Crise nos preços marca início da colheita de arroz em Santa Catarina
Queda nas cotações e estoques elevados pressionam rentabilidade do setor orizícola no estado
O clima era de festa, mas também de preocupação quando produtores rurais, técnicos, pesquisadores e representantes do setor orizícola se reuniram na Fazenda Limoeiro, em São João do Itaperiú, para darem início à 8ª Abertura Oficial da Colheita de Arroz de Santa Catarina.
A cerimônia oficial, na última sexta-feira (23), simboliza o começo da safra 2025/2026. Ela também reflete um cenário econômico bicudo para quem vive do cultivo do grão no estado.
Nos últimos meses, a cadeia produtiva do arroz tem sido pressionada por uma queda acentuada no preço pago ao produtor, que chegou a perder mais de metade do seu valor, e pelos estoques elevados que mantêm os preços baixos.
Esta é uma das maiores crises de rentabilidade da última década, alerta o Sindicato das Indústrias de Arroz de Santa Catarina (SindArroz SC).
Dados recentes da Companhia Nacional de Abastecimento (Conab), mostram que o estoque nacional de arroz em casca está em torno de 2,5 milhões de toneladas, ou seja, volume considerado elevado frente a demanda atual, o que dificulta a valorização do produto no mercado.

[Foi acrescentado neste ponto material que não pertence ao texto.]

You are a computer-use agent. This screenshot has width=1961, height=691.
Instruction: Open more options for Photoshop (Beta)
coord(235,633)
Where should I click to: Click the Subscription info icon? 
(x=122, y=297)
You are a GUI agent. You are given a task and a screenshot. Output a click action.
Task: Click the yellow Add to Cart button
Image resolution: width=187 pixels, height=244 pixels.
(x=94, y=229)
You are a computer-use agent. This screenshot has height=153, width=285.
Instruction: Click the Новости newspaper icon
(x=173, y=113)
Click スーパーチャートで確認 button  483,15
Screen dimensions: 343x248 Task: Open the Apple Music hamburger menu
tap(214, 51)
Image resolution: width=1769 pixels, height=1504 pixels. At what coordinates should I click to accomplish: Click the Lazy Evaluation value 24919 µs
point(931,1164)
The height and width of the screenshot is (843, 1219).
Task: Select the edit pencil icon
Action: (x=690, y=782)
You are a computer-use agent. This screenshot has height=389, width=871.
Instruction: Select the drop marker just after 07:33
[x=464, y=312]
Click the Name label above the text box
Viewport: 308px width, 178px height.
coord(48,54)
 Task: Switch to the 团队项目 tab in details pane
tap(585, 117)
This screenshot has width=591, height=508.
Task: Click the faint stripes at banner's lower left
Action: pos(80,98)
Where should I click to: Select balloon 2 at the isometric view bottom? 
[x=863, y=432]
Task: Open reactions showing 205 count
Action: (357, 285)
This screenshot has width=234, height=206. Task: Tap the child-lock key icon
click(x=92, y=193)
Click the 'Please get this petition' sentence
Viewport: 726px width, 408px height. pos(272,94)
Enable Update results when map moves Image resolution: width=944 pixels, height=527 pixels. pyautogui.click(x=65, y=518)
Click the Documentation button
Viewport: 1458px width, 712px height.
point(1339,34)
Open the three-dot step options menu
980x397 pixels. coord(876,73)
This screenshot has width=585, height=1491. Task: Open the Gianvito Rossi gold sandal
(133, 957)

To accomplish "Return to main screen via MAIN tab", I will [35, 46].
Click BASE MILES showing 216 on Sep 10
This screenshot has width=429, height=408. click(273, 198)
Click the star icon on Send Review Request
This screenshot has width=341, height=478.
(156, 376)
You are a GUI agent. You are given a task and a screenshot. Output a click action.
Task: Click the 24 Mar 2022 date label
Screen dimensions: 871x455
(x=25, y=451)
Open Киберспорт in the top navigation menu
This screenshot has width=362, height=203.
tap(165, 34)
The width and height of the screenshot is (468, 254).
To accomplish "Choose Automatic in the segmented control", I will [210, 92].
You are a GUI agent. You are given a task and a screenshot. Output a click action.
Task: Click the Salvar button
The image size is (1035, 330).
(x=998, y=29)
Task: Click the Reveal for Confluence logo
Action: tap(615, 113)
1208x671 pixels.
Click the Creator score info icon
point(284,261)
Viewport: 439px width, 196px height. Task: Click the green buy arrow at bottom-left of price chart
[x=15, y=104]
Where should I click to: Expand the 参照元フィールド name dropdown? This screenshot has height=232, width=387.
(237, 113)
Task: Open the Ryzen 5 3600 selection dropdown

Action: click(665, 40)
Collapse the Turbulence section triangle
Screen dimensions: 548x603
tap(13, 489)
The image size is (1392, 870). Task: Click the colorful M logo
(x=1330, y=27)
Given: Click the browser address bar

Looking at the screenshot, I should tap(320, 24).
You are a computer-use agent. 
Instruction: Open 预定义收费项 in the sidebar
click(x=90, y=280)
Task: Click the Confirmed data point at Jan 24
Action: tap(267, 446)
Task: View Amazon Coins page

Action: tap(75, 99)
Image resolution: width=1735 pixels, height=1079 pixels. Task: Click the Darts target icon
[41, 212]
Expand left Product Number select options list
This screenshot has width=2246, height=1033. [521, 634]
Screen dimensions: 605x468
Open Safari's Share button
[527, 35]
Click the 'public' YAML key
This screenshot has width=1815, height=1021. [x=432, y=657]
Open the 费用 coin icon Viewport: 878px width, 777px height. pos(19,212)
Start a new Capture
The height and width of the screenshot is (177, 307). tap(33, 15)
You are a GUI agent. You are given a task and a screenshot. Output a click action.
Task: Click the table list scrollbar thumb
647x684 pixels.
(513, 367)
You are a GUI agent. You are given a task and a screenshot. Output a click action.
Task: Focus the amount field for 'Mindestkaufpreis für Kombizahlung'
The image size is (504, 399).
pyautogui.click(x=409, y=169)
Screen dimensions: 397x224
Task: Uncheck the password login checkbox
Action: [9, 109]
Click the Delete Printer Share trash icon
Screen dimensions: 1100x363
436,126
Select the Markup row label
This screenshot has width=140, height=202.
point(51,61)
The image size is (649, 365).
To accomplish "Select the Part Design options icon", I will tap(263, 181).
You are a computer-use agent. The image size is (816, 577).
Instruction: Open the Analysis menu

No caso catarinense, a saca de arroz, que antes tinha valor mais estável, é hoje comercializada por menos de R$ 50, em média, um patamar que, segundo a instituição, mal cobre os custos de produção.
Para o presidente do Sindicato, Walmir Rampinelli, o setor precisa mais do que nunca trabalhar junto “para encontrar soluções estruturais que deem fôlego à atividade”.

Redução
De acordo com estimativas do Centro de Socioeconomia e Planejamento Agrícola (Epagri/Cepa), a safra de arroz 2025/2026 em Santa Catarina apresenta retração em todos os indicadores produtivos. A área plantada teve queda de 1,28%, totalizando 143.433 hectares.
A produtividade média também caiu 4,89%, chegando a 8.509 kg por hectare. A quantidade total produzida deverá sofrer uma queda de 6,11%, com estimativa de 1.220.462 toneladas colhidas no Estado.
Ainda assim, a expectativa de quem está no campo é que a colheita siga com ritmo constante e que os resultados não tardem a refletir os esforços e investimentos feitos nos últimos meses.